*Excerpted records*:
☆ ☆ ☆ ☆

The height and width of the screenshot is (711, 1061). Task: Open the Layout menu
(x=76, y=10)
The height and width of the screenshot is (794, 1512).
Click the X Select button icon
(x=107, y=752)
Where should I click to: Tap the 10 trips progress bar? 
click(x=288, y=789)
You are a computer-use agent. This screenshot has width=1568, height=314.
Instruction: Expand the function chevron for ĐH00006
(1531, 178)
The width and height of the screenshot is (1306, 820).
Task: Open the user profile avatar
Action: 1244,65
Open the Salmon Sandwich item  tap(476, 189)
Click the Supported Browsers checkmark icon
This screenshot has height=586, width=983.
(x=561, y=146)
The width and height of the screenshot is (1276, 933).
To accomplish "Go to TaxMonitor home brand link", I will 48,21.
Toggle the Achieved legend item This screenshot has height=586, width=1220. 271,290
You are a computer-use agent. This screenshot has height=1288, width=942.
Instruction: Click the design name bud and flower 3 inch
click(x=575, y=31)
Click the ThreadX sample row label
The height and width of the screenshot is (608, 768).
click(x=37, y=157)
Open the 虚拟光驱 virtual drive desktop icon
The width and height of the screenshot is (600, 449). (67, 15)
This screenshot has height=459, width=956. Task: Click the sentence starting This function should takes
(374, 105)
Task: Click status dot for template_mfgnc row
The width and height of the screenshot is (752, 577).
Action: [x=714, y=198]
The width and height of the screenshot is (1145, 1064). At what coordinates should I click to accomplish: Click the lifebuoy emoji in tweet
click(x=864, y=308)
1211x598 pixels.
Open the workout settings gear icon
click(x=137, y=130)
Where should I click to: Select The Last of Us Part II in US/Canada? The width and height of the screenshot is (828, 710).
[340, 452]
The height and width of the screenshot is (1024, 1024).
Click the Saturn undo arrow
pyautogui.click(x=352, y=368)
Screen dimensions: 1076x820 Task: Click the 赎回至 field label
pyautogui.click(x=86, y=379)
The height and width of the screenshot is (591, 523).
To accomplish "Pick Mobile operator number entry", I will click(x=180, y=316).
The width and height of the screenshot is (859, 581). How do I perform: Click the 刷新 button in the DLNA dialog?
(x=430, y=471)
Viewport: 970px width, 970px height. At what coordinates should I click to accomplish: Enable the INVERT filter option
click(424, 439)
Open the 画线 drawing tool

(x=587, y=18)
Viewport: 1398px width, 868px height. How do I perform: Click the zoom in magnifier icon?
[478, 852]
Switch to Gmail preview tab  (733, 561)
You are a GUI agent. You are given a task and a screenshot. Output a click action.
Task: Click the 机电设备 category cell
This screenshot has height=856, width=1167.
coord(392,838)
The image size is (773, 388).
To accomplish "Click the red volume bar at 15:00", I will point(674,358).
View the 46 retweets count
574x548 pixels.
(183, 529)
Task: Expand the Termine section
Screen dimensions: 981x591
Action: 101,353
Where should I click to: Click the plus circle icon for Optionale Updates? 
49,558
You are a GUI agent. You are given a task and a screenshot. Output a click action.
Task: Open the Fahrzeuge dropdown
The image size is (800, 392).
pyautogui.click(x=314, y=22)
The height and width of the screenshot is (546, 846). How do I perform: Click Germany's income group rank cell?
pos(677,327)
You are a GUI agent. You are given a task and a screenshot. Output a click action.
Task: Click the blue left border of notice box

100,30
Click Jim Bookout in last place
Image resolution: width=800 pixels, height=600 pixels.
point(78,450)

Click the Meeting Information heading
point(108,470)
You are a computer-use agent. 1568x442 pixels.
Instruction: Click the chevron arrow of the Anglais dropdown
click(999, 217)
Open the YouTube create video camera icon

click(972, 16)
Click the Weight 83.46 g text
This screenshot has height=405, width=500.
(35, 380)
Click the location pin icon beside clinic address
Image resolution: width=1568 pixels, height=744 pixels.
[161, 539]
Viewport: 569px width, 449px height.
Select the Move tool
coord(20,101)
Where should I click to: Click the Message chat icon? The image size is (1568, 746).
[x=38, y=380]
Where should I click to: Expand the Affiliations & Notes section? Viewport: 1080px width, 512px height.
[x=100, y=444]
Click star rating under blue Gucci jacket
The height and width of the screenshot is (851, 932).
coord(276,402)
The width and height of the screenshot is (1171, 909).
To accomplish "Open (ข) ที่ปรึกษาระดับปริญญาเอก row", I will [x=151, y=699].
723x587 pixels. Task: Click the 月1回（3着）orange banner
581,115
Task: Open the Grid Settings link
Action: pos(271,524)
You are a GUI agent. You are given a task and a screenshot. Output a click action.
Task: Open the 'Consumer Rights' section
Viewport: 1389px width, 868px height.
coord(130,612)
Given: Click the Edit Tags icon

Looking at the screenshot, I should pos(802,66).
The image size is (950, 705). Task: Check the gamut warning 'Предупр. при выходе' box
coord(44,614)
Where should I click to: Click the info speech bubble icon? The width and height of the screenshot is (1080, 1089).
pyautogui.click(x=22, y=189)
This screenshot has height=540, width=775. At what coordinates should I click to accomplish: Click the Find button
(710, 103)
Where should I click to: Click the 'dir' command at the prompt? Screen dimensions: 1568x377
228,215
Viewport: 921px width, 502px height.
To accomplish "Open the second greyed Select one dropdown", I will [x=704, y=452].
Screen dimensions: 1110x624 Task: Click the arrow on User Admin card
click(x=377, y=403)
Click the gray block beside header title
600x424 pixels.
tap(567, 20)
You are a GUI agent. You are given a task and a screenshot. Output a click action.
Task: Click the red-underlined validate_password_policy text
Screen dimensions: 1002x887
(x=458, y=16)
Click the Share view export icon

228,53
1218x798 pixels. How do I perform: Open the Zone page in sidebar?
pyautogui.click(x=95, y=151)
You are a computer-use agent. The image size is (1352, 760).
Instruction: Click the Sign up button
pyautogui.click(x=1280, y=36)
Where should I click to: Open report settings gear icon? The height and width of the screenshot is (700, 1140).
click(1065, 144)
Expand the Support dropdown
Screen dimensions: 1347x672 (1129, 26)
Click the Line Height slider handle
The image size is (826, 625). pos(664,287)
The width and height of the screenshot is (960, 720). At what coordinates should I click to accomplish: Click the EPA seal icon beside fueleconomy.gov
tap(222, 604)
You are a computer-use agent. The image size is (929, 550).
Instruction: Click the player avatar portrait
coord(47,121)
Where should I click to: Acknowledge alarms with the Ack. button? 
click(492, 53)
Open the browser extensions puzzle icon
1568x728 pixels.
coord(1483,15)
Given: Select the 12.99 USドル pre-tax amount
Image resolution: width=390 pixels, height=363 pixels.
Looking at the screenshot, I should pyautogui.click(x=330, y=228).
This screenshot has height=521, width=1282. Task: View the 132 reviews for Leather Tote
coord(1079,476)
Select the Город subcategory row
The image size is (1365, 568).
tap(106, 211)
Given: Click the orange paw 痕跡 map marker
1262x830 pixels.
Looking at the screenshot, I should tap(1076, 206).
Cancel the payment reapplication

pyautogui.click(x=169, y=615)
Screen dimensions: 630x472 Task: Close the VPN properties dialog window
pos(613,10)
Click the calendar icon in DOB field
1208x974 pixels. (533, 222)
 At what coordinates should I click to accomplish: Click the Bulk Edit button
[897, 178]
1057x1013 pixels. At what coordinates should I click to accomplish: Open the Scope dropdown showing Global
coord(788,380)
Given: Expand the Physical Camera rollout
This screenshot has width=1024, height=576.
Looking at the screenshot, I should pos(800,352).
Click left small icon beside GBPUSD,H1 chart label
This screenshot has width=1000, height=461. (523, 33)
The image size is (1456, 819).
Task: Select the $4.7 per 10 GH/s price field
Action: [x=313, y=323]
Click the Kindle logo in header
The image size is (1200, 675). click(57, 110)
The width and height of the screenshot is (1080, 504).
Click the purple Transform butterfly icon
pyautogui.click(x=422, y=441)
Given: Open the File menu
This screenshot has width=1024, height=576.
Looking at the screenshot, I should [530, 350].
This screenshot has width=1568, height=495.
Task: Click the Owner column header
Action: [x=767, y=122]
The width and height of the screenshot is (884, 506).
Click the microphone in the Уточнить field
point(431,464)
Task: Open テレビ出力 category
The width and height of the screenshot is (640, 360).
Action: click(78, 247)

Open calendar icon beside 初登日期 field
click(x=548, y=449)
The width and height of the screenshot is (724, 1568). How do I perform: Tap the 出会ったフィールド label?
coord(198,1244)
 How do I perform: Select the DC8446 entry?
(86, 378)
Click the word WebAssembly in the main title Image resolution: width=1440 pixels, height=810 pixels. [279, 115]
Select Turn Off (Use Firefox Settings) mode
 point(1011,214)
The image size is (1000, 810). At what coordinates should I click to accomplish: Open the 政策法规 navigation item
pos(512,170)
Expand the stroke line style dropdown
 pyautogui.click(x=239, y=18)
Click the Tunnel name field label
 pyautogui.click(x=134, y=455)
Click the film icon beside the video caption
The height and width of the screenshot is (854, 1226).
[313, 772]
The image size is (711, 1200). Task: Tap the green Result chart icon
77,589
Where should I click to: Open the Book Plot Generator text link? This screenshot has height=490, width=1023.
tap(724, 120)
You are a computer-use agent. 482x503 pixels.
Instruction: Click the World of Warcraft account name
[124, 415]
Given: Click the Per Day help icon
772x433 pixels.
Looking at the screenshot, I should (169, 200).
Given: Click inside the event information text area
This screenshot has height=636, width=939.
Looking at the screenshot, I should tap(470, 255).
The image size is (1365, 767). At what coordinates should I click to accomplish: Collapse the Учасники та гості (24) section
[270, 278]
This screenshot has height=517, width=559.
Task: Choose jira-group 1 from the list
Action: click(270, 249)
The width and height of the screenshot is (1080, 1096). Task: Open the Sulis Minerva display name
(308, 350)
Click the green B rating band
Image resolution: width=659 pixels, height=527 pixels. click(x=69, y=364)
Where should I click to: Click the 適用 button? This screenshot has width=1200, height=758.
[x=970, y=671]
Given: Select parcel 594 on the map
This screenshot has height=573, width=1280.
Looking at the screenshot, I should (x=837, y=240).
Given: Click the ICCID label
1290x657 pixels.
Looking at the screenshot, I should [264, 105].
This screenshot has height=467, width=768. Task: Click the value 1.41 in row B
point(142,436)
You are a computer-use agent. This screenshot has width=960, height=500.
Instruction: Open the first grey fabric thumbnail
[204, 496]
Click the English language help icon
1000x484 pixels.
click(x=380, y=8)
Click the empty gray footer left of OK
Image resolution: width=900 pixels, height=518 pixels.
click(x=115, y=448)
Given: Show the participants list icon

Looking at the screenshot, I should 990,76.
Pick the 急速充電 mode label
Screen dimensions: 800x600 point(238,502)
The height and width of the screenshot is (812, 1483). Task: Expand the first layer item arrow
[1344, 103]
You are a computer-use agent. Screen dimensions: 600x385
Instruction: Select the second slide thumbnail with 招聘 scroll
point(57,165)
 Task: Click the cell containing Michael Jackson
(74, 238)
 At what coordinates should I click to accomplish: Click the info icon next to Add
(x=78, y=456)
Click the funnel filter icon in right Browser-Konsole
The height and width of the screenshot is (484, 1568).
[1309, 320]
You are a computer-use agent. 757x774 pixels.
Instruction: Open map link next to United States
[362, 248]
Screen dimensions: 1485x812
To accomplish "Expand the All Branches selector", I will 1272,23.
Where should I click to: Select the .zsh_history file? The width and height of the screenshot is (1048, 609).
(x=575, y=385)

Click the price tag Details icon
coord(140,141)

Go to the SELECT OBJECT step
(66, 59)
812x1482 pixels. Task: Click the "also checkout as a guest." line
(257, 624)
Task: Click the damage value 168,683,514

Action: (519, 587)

☆ ☆ ☆ ☆

*Task prompt*: Please restate word for word only the lines from the one with "Given: Show the participants list icon" through the final line of the listing above, both of them included.

*Output for this exercise*:
Given: Show the participants list icon

Looking at the screenshot, I should 990,76.
Pick the 急速充電 mode label
Screen dimensions: 800x600 point(238,502)
The height and width of the screenshot is (812, 1483). Task: Expand the first layer item arrow
[1344, 103]
You are a computer-use agent. Screen dimensions: 600x385
Instruction: Select the second slide thumbnail with 招聘 scroll
point(57,165)
 Task: Click the cell containing Michael Jackson
(74, 238)
 At what coordinates should I click to accomplish: Click the info icon next to Add
(x=78, y=456)
Click the funnel filter icon in right Browser-Konsole
The height and width of the screenshot is (484, 1568).
[1309, 320]
You are a computer-use agent. 757x774 pixels.
Instruction: Open map link next to United States
[362, 248]
Screen dimensions: 1485x812
To accomplish "Expand the All Branches selector", I will 1272,23.
Where should I click to: Select the .zsh_history file? The width and height of the screenshot is (1048, 609).
(x=575, y=385)

Click the price tag Details icon
coord(140,141)

Go to the SELECT OBJECT step
(66, 59)
812x1482 pixels. Task: Click the "also checkout as a guest." line
(257, 624)
Task: Click the damage value 168,683,514

Action: (519, 587)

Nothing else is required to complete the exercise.